■ **PROBLEM DETAILS**
Make your reply a word-for-word repeat of the records.

■ **Saved data entries**
=== Begin Enclosure ===
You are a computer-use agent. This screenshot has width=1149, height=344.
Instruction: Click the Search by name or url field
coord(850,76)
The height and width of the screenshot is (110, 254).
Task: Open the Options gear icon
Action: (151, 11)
=== End Enclosure ===
■ **SOLUTION FOR THIS EXERCISE**
You are a computer-use agent. This screenshot has width=1149, height=344.
Instruction: Click the Search by name or url field
coord(850,76)
The height and width of the screenshot is (110, 254).
Task: Open the Options gear icon
Action: (151, 11)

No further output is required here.